Mumbai: A day after Maharashtra additional director general (ADG) of police Sunil Ramanand informed Bombay HC that four persons had died of COVID-19 in three separate prisons in the state and that they were tested for the infection only after their death, the Bombay High Court on Tuesday said the submission "revealed a very sorry state of affairs".
A bench of Chief Justice Dipankar Datta and Justice KK Tated asked Advocate General (AG) Ashutosh Kumbhakoni to inform the
court of details of testing for coronavirus in prisons across the state.
The bench also asked the AG to respond to the ADG's submission that the prison authorities do not have sufficient space to place coronavirus positive inmates in quarantine.
The court was referring to arguments made by senior counsel Mihir Desai on lack of adequate testing and medical safeguards for prison inmates, and to submissions made by Ramanand in a compliance report affidavit submitted before the bench on Monday.
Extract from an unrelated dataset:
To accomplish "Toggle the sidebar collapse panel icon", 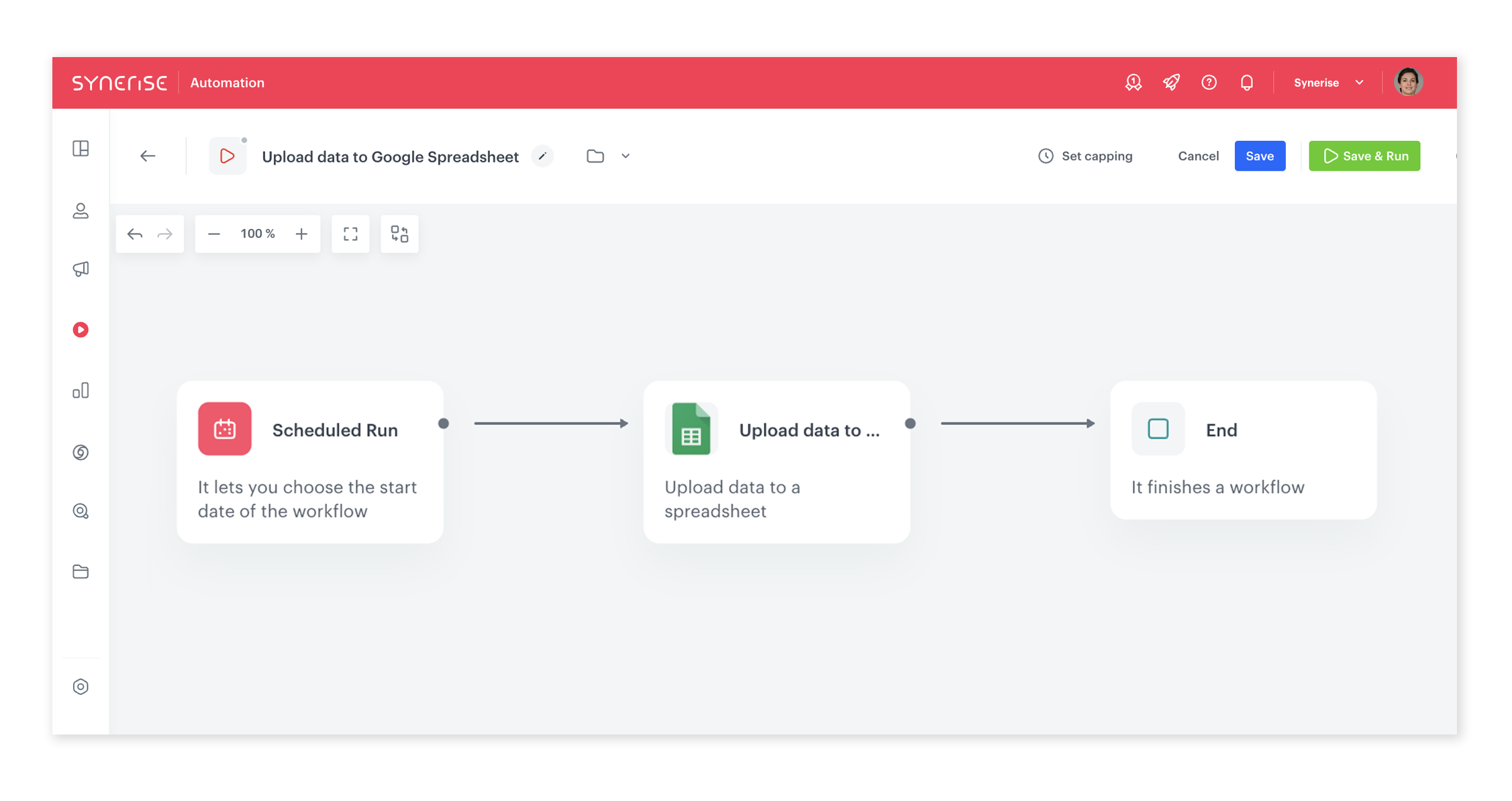I will pyautogui.click(x=80, y=148).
The ADG (Prisons) had submitted the affidavit in compliance with a previous order of the court that has been hearing a Public Interest Litigation filed through advocate Desai by People's Union for Civil Liberties and other individual petitioners.
The PIL seeks that the state be directed to ensure safety of all prisoners currently lodged in Arthur Road Jail, and also prisons across Maharashtra, in light of the news that several inmates and jail staff had tested positive for coronavirus.